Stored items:
★ ★ ★ ★ ★ ★ ★
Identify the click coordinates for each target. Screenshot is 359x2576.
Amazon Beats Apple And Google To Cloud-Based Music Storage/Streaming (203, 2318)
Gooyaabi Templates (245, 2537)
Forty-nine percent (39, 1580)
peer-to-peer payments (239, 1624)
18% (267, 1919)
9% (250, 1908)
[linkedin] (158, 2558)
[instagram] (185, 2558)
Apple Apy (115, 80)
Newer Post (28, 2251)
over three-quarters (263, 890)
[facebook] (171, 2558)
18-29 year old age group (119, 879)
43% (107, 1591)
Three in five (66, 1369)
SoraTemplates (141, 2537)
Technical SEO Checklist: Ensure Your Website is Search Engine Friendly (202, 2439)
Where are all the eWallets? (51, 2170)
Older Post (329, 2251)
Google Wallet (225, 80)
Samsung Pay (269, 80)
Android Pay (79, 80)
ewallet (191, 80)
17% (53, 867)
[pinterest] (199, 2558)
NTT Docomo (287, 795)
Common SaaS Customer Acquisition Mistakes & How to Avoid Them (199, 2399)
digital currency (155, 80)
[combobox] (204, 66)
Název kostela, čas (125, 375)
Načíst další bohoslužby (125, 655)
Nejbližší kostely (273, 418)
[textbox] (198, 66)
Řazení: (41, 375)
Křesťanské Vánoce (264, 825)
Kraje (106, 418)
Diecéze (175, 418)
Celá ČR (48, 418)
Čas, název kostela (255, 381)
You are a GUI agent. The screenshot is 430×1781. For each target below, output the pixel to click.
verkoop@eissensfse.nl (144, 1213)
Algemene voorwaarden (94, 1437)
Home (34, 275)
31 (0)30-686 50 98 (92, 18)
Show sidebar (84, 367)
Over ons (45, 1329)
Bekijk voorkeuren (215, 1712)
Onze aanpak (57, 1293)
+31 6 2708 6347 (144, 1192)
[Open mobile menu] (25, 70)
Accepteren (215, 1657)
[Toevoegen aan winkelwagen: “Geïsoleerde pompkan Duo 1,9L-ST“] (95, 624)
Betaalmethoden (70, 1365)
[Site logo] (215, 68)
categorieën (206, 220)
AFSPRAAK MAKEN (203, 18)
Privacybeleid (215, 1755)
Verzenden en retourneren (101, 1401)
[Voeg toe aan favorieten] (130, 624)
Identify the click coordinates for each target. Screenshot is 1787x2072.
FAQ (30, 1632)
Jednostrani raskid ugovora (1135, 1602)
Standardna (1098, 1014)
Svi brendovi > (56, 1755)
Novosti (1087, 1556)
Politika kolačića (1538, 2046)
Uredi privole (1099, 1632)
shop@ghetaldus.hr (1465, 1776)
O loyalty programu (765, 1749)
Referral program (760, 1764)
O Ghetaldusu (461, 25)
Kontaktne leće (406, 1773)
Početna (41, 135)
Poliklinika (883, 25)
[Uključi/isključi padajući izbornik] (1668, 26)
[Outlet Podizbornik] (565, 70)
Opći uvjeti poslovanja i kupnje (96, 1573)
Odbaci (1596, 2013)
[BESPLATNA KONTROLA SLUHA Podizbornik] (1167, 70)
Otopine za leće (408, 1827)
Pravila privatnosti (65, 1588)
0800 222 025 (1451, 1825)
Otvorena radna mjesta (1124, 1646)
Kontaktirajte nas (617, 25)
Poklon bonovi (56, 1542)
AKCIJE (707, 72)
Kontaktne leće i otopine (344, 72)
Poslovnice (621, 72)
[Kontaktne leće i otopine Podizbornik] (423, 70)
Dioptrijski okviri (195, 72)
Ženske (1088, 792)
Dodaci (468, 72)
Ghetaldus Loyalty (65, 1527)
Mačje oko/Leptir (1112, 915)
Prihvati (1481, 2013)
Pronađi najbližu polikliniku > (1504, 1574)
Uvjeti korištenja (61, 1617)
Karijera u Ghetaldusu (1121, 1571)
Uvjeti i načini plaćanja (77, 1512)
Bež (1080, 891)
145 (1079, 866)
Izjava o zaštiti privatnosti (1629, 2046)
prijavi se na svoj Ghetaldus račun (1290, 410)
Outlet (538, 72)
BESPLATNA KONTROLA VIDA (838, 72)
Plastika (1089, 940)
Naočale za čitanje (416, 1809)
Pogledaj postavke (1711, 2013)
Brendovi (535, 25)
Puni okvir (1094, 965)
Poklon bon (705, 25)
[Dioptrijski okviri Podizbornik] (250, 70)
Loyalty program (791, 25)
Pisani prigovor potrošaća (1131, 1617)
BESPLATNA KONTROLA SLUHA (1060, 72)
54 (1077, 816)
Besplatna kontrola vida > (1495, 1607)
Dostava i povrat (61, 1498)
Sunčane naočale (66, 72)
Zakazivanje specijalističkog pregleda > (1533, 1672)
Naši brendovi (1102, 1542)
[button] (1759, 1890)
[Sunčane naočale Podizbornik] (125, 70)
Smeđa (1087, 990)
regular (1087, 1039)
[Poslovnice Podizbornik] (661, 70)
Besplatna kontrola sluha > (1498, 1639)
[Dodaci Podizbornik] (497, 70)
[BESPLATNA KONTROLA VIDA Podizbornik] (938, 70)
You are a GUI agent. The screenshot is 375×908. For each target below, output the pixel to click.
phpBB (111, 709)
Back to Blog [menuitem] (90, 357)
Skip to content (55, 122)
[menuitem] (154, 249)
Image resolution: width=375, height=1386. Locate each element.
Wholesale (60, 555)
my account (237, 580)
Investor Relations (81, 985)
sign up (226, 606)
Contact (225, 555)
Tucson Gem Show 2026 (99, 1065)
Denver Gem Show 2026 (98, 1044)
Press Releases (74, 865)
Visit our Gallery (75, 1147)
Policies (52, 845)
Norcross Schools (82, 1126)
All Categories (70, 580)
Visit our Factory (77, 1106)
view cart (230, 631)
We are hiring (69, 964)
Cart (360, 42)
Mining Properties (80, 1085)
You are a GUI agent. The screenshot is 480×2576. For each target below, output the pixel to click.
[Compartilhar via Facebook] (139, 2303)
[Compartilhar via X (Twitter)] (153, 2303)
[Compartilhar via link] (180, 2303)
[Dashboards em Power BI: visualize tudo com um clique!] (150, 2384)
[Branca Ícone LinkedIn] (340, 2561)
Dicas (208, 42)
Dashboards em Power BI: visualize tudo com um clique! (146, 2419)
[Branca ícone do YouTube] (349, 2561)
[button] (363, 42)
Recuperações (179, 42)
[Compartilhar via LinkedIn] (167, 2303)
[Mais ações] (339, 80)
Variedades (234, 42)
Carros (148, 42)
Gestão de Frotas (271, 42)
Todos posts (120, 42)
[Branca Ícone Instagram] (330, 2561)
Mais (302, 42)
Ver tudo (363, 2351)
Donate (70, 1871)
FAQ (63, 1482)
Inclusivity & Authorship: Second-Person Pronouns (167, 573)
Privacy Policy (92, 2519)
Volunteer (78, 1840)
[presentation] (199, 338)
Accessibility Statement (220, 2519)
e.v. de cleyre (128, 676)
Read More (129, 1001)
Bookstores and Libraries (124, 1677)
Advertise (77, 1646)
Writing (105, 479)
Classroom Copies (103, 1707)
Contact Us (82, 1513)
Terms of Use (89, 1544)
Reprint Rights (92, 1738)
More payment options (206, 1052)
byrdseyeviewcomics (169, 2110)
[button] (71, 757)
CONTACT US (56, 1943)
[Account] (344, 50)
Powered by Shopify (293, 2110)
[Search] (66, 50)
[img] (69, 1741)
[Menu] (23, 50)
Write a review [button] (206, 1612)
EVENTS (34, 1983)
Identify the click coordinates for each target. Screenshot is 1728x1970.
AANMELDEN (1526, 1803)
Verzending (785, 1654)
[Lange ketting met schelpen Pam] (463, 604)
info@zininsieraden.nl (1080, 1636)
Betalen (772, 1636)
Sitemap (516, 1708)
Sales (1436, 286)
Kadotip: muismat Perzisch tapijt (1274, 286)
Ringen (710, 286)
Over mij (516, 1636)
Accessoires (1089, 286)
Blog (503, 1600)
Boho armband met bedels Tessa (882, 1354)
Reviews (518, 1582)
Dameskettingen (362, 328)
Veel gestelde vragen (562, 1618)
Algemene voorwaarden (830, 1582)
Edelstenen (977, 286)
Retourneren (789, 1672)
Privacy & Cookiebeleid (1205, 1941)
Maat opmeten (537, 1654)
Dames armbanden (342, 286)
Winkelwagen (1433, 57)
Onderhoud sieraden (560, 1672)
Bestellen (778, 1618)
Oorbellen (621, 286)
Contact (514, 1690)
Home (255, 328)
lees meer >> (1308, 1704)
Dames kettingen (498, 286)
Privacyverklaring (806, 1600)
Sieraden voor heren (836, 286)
★ ★ ★ ★ ★ ★ ★
**Problem requirements**
Copy only this part of the entries above: the line with "Back to Blog [menuitem] (90, 357)", the line with "Mining Properties (80, 1085)", and the lines between, all exactly as written.

**Exercise result**
Back to Blog [menuitem] (90, 357)
Skip to content (55, 122)
[menuitem] (154, 249)
Image resolution: width=375, height=1386. Locate each element.
Wholesale (60, 555)
my account (237, 580)
Investor Relations (81, 985)
sign up (226, 606)
Contact (225, 555)
Tucson Gem Show 2026 (99, 1065)
Denver Gem Show 2026 (98, 1044)
Press Releases (74, 865)
Visit our Gallery (75, 1147)
Policies (52, 845)
Norcross Schools (82, 1126)
All Categories (70, 580)
Visit our Factory (77, 1106)
view cart (230, 631)
We are hiring (69, 964)
Cart (360, 42)
Mining Properties (80, 1085)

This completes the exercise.